- Born: Kevin A. Keith December 18, 1963 (age 62) Ohio, U.S.
- Criminal status: Incarcerated
- Convictions: Aggravated murder (3 counts); Attempted aggravated murder (3 counts);
- Criminal penalty: Death (1994; commuted); Life imprisonment without the possibility of parole (2010);

Details
- Victims: Marichell Chatman, 24 Marchae Chatman, 4 Linda Chatman, 39
- Date: February 13, 1994
- Locations: Bucyrus, Ohio, U.S.
- Imprisoned at: London Correctional Institution

= Kevin Keith =

American prisoner (born 1963)

Kevin Keith (born December 18, 1963) is an American prisoner and former death row inmate from Ohio who was convicted of the 1994 triple-homicide that killed Marichell Chatman, her daughter Marchae, and Linda Chatman. In 2022, his case received international attention due to claims of innocence and controversy surrounding his trial and conviction highlighted on a podcast hosted by Kim Kardashian titled The System: The Case of Kevin Keith.

==Early life==
Keith was raised in Crestline, Ohio, where he lived at the time of the crime. Keith has one brother, Charles. In high school, Keith played defensive tackle at Canton McKinley High School, winning a state title in 1981. As Keith got older, he began dealing drugs to make a living.

==Crime==
On February 13, 1994, three people were killed and three people were injured in a shooting at the Bucyrus Estates apartments in Bucyrus, Ohio. Marichell Chatman, her daughter Marchae, and her aunt, Linda Chatman were killed in the shooting. Marichell Chatman's boyfriend, Richard Warren, and her cousins, six-year-old Quanita Reeves and four-year-old Quentin Reeves were wounded. Warren, who was shot in the jaw, took off running toward a restaurant and was shot again in the buttocks. At the restaurant Warren told four people, including one police officer, that he did not know who had shot him.

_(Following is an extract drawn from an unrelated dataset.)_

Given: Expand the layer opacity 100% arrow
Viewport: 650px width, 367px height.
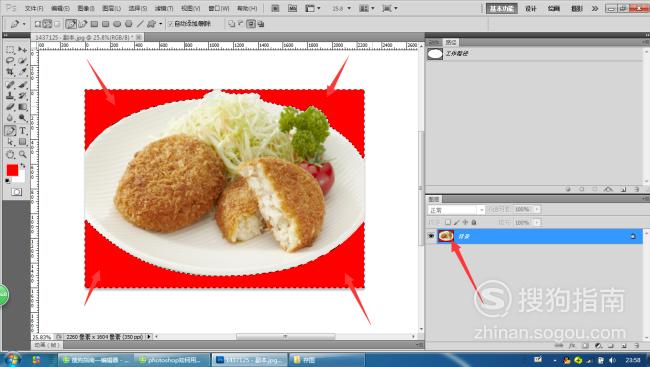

===Investigation and witness accounts===
The first descriptions of the scene described "a large black man" at the apartment complex. A total of 24 shell casings were found at the crime scene, and another was found where Keith had later picked up his girlfriend from work; all 25 casings were matched to the same firearm. Several days after the shooting, police interviewed one of the victims, Richard Warren. Warren stated that Linda Chatman had stepped outside of the apartment to meet a man. When Warren asked Marichell Chatman who the man was, she stated that "it was Kevin who had been involved in a large drug bust." Linda and the man, who wore a mask, then came inside and talked about the basketball game while the man drank two glasses of water through the mask that covered his mouth. Afterward, the man ordered them to lie on the ground and began shooting. It was later determined the large black man originally described was Keith's half-brother who had recently moved into the apartment complex. When a nurse asked Quanita Reeves, the six-year-old victim, whose fault it was that she was in the hospital, Quanita stated it was her "Daddy's friend," Bruce Melton and repeatedly asserted that Keith was not the shooter.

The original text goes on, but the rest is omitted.